### [Liste des activités]
a) Condensez sous forme de liste le paragraphe du texte sur la traite des êtres humains qui commence par « Le Parlement a invité les États membres », sans en perdre les faits principaux.
b) Poursuivez le texte sur la traite des êtres humains à partir de sa dernière phrase.

### [Texte fourni]
"""

Le Parlement a recommandé d’améliorer les mesures de prévention et l’identification précoce des victimes ainsi que l’accès simplifié et inconditionnel à une assistance et à la protection tout en renforçant une perspective de genre horizontale et adaptée aux enfants dans toutes les formes de traite. Il a également demandé aux États membres de répondre en particulier aux besoins des personnes LGBTI, compte tenu de leur grande vulnérabilité à la traite des êtres humains.

Traite des êtres humains en tant que crime à caractère sexiste et lutte contre la traite à des fins d’exploitation sexuelle

La résolution a souligné que 92 % des victimes de la traite sont des femmes et des filles, et que plus de 70 % des auteurs de ce crime sont des hommes.

Le Parlement a invité les États membres à adopter des mesures spécifiques pour lutter contre la violence à caractère sexiste, la violence à l’encontre des femmes et des mineurs, l’acceptation sociale de la violence et la culture de l’impunité, et contre les inégalités structurelles entre les hommes et les femmes et les stéréotypes sexistes en tant que causes premières de la traite.

Les États membres et la Commission ont été invités à i) donner la priorité à la prévention du crime de traite des êtres humains à des fins d’exploitation sexuelle, notamment au moyen de campagnes d’information, de sensibilisation et d’éducation, ii) se concentrer sur les modèles émergents de traite des êtres humains à des fins d’exploitation sexuelle, tels que la hausse de l’exploitation d’enfants et de femmes, notamment par le pédopiégeage et la sextorsion.

"""

### [Liste des données]
"""

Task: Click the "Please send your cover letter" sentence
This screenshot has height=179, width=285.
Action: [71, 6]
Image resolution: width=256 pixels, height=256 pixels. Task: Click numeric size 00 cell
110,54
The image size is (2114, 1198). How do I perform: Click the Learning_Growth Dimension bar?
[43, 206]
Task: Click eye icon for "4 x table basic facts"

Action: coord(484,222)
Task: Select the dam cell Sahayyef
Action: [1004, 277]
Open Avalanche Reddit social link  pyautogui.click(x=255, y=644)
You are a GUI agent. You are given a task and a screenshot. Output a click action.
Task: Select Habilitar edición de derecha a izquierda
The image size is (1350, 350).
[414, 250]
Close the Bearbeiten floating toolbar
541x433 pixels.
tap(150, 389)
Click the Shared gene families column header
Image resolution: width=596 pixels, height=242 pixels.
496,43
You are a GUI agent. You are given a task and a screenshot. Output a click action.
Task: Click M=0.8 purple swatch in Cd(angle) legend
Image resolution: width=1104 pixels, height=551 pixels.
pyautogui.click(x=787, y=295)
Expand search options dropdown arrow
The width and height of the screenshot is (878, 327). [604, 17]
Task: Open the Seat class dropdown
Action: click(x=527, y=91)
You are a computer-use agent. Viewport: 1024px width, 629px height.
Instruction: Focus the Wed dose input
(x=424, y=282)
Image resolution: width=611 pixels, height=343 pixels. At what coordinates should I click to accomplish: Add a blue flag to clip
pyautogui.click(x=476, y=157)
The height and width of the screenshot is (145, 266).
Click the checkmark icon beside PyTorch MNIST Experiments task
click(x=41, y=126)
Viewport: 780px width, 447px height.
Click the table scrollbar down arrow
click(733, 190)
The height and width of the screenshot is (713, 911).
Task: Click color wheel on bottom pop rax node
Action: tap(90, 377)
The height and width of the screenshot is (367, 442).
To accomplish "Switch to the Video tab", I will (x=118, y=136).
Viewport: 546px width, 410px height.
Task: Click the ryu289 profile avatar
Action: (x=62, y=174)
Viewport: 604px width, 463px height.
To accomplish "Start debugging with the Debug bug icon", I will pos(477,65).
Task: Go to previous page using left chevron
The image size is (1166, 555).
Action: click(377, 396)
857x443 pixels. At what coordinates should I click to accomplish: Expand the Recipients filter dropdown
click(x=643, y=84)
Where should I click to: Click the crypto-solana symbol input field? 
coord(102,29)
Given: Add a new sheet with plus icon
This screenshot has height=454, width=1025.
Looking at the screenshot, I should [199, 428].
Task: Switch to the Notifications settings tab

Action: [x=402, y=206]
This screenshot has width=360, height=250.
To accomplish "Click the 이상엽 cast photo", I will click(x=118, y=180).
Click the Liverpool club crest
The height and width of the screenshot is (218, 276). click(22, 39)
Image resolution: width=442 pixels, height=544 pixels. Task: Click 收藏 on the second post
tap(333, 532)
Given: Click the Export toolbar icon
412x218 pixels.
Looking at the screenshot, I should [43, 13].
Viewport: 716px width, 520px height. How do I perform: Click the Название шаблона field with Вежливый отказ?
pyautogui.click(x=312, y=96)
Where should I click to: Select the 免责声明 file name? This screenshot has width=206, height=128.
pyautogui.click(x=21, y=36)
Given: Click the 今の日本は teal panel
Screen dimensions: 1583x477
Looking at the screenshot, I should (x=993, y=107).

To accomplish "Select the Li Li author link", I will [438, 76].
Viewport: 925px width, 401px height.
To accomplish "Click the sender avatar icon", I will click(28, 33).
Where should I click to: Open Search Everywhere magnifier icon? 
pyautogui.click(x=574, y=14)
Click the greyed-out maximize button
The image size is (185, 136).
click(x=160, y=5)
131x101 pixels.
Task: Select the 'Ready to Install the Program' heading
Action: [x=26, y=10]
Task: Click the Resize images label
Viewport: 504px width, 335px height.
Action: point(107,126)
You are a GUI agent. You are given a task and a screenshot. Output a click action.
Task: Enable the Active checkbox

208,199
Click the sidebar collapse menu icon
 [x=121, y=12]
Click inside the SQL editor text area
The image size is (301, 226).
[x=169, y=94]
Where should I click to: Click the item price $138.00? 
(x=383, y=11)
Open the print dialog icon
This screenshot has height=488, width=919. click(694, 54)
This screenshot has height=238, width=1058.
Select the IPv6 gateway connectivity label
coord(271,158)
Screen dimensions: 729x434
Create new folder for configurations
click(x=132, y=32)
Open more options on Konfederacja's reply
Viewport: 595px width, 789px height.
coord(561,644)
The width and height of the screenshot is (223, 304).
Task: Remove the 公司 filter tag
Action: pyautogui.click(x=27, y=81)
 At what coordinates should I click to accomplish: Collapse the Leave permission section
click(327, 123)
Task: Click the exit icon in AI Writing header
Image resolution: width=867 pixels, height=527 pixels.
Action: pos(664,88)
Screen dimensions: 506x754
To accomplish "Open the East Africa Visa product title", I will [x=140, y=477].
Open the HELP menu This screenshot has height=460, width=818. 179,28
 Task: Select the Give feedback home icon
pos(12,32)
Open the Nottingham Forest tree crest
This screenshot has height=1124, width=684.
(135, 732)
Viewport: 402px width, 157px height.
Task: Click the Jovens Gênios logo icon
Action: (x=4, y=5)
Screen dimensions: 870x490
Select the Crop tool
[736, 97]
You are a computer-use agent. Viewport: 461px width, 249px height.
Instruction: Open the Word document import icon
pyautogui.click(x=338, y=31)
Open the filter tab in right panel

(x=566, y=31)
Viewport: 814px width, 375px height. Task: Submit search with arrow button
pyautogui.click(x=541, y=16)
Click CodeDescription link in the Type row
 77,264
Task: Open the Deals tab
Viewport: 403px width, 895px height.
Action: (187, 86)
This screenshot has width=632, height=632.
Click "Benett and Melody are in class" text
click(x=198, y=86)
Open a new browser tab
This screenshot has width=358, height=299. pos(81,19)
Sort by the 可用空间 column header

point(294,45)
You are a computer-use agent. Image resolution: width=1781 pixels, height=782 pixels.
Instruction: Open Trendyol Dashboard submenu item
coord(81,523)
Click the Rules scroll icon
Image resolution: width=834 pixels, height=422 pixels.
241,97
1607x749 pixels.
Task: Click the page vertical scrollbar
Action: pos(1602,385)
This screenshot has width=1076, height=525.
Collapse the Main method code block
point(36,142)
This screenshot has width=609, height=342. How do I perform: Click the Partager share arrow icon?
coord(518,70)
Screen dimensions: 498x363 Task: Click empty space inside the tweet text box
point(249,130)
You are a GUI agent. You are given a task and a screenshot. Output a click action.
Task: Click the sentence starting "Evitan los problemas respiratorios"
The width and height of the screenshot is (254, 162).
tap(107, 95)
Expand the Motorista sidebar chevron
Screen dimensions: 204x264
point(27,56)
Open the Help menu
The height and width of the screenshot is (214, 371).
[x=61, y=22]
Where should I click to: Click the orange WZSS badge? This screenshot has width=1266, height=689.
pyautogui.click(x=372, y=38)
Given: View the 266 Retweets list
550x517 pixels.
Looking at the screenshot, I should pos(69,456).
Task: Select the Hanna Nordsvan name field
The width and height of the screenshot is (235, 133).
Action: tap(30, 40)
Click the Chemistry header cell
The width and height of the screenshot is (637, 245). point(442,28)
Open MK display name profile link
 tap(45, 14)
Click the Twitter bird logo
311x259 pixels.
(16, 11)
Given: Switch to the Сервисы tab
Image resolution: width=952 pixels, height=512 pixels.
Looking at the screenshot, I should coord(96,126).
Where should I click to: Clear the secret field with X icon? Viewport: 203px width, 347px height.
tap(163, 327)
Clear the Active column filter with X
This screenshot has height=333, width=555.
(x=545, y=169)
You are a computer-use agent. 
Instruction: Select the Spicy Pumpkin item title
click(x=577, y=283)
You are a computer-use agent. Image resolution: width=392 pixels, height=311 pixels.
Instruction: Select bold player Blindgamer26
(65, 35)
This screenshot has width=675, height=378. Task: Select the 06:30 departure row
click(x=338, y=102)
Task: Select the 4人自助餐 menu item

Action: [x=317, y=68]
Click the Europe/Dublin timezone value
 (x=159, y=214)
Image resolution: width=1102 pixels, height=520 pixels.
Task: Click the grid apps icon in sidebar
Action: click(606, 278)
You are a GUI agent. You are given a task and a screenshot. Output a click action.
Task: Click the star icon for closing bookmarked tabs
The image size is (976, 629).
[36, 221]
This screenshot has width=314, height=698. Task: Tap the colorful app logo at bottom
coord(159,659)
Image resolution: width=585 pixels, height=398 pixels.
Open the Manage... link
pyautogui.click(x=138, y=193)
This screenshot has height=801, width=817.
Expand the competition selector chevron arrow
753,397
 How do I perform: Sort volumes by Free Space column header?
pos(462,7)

"""

### [Réponses ci-dessous]
a)
Le Parlement invite les États membres à adopter des mesures spécifiques contre :
- la violence à caractère sexiste ;
- la violence à l'encontre des femmes et des mineurs ;
- l'acceptation sociale de la violence et la culture de l'impunité ;
- les inégalités structurelles entre les hommes et les femmes et les stéréotypes sexistes, considérés comme causes premières de la traite.

b)
Traite des êtres humains dans le contexte de l’asile et de la migration

Les demandeurs d’asile, les réfugiés et les migrants, et notamment les mineurs non accompagnés et isolés, sont vulnérables face à la traite. Les femmes et les enfants se retrouvent souvent victimes d'abus sexuels sur leur route migratoire, en échange de mesures de protection et de moyens de subsistance de base.

Soulignant le très faible nombre de victimes de la traite des êtres humains enregistrées dans les procédures de protection internationale, le Parlement a invité les États membres à renforcer la fourniture aux arrivants d’informations sur leurs droits et les procédures applicables au titre de la législation de l’Union, y compris les possibilités de recevoir de l’aide par l’intermédiaire d’avocats et de médiateurs culturels afin de prévenir la traite et l’exploitation des êtres humains.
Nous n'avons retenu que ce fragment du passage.